The new Cisco collaboration platform combines voice, video, instant messaging, presence and paging in preconfigured hardware for smaller midsize companies.

Cisco, which believes unified communications (UC) in many companies will be comprised of on-premises hardware and cloud-based services for years to come, has unveiled a lower midmarket product that combines a router with communication capabilities.

The BE6000S was introduced Tuesday at the Cisco Collaboration Summit in Los Angeles, one day after the company launched cloud-based collaboration software dubbed Project Squared.

The new hardware combines Cisco's 2921 integrated services router (ISR) with what Cisco defines as core communication capabilities, which include voice, video, instant messaging, presence and paging. The all-in-one box is for companies with between 25 and 150 employees.

The new product is scheduled for release early next year. Pricing was not disclosed.

Cisco believes the lower-end of the midmarket -- with midmarket defined as companies with up to 1,000 employees -- has been underserved, and needs communications hardware that is relatively inexpensive to deploy and includes management tools that small IT staffs can handle.

"The BE6000S will help Cisco continue to move down market," Nemertes Research analyst Irwin Lazar said in an email. "It's a competitive solution against the likes of ShoreTel and Mitel."

For larger midmarket companies, Cisco introduced improvements to the BE6000. The new hardware can support 25% more simultaneous video calls, and customers can add applications like video, mobility, contact center and conferencing by buying additional licenses that unlock the feature sets.

The BE6000 runs up to nine applications, while the BE6000S can handle five.

Cisco sees hybrid UC market developing

Cisco sells most of its hardware through resellers like ComStor, Ingram Micro, KBZ and ScanSource. To lower resellers' installation costs for the BE6000 and BE6000S, Cisco will configure the hardware to a buyer's specifications before the product ships to the reseller. This option can reduce the amount of time for deployment by up to 30%, according to Cisco.

Cisco is a major supplier of IP PBXs, which provide the infrastructure for many on-premises voice-over-IP (VoIP) and UC systems.

Sales of IP PBXs have slowed as companies hold on to the expensive systems longer while adding cloud-based UC capabilities like video conferencing and online collaboration. In a survey of companies released this year, Nemertes Research found that nearly half were using, planning to use or evaluating cloud-based UC applications.

Nevertheless, Cisco is betting that hybrid environments of on-premises and cloud-based UC will exist for years. Many companies are opting to keep telephony, instant messaging and presence in-house, while adding cloud-based video conferencing and collaboration later, according to Patrick Romzek, vice president of global market development at Cisco.

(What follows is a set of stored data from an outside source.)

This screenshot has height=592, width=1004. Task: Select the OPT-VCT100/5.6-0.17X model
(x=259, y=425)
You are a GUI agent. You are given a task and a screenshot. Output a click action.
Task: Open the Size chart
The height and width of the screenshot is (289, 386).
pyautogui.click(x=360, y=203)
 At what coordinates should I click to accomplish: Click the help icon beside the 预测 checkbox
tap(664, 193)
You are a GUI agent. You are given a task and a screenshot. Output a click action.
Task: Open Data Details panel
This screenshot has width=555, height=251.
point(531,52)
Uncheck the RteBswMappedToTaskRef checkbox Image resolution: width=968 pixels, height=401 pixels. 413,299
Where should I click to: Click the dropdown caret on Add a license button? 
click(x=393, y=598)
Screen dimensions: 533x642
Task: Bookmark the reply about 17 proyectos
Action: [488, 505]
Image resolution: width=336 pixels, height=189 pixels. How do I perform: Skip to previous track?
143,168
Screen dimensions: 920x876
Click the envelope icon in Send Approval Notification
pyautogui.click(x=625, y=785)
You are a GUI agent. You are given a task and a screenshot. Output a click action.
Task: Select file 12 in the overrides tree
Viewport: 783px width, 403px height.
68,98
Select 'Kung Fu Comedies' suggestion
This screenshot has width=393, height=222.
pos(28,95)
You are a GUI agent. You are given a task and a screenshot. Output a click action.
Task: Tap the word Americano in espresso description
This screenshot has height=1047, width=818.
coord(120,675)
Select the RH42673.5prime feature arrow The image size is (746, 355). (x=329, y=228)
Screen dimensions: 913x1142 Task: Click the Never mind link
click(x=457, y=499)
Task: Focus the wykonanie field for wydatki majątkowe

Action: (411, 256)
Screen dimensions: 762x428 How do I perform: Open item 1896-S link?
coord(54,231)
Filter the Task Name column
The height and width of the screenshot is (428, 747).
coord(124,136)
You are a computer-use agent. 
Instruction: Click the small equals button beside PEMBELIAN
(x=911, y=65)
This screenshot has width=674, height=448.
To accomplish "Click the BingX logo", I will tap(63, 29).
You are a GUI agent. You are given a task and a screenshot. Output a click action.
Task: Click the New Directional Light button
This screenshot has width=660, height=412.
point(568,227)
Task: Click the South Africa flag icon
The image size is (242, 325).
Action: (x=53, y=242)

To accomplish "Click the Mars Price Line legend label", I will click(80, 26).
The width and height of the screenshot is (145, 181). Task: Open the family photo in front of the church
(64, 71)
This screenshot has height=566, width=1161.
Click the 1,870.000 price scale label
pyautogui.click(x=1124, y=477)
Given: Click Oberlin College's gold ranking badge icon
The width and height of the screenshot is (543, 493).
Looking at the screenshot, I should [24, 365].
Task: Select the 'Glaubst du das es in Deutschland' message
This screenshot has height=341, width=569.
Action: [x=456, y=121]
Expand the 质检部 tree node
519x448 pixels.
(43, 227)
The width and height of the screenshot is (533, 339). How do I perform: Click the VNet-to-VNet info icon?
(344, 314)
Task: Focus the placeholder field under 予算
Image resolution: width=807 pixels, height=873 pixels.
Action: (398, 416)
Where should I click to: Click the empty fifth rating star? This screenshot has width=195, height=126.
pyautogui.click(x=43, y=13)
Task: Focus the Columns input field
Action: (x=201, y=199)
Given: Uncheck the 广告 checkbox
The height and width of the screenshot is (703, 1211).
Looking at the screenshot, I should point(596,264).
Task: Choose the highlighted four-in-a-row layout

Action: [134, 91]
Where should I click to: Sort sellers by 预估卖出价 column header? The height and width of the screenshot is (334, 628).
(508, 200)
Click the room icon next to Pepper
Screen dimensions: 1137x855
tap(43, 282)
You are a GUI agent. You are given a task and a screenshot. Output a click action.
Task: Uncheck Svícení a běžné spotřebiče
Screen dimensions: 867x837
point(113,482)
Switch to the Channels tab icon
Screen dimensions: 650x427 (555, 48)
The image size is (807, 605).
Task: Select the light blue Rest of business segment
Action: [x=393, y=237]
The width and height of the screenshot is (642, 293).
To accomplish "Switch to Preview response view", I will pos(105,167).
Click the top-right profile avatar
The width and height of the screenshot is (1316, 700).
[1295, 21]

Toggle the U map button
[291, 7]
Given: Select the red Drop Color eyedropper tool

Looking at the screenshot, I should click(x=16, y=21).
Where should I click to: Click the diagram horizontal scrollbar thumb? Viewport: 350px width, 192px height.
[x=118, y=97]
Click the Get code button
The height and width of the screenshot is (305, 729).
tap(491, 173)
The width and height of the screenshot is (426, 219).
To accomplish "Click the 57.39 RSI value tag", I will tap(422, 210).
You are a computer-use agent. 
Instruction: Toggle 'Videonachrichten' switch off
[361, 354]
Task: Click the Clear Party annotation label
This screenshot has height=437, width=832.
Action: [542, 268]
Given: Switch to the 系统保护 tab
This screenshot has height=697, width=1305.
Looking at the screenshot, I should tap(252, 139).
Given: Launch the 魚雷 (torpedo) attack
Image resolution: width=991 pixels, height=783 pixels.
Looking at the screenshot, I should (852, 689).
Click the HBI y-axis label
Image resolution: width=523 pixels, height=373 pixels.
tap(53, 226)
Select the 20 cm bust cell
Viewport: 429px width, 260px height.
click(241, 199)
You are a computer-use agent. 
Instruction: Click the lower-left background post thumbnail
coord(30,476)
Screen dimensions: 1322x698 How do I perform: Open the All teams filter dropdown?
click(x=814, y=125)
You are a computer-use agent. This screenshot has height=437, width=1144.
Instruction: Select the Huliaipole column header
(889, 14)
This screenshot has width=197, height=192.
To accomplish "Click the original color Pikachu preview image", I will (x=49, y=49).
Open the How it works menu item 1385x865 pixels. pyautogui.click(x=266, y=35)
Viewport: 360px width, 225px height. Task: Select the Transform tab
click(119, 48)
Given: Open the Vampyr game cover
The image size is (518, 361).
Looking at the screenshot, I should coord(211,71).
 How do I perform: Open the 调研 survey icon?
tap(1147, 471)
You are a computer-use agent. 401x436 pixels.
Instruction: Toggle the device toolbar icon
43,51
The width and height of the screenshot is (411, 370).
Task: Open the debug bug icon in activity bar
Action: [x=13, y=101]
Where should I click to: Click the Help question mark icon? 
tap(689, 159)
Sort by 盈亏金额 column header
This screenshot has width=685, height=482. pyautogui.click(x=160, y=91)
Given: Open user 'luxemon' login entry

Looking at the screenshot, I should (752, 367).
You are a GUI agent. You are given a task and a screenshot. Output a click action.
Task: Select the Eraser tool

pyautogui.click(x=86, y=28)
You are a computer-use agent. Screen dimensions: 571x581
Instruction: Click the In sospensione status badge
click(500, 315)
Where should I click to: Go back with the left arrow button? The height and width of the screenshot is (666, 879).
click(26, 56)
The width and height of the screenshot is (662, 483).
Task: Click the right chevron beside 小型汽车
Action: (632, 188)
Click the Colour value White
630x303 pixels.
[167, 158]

"Three, four years from now there'll still be lots of people buying on-premise [systems]," Romzek said in an interview at the summit. "We're trying to give customers choice with the user experience the same [in the cloud and on-premise]."

Cisco and rivals Avaya, Mitel and Shoretel have launched cloud services to prevent fast-growing startups from taking the emerging market. A significant portion of Cisco's cloud-based UC sales is from its WebEx product for online meetings.

WebEx has its roots as a desktop application, however, so its performance on mobile devices is not as good as competitors' software built for the smaller screens.

Project Squared was developed with mobile devices in mind and presents a relatively simple interface for small groups of people to create virtual rooms for trading messages, sharing content and making voice and video calls. The online-only software is available at no charge for companies to test.

Cisco has not released a product roadmap for Project Squared, which contains collaboration features available in other Cisco products. The company also won't say publicly how it plans to commercialize the software.

For now, the product is of limited use to companies, since it integrates only with online storage service Box, and communication can only take place between users. Cisco is promising integration with WebEx and Microsoft Exchange in the future.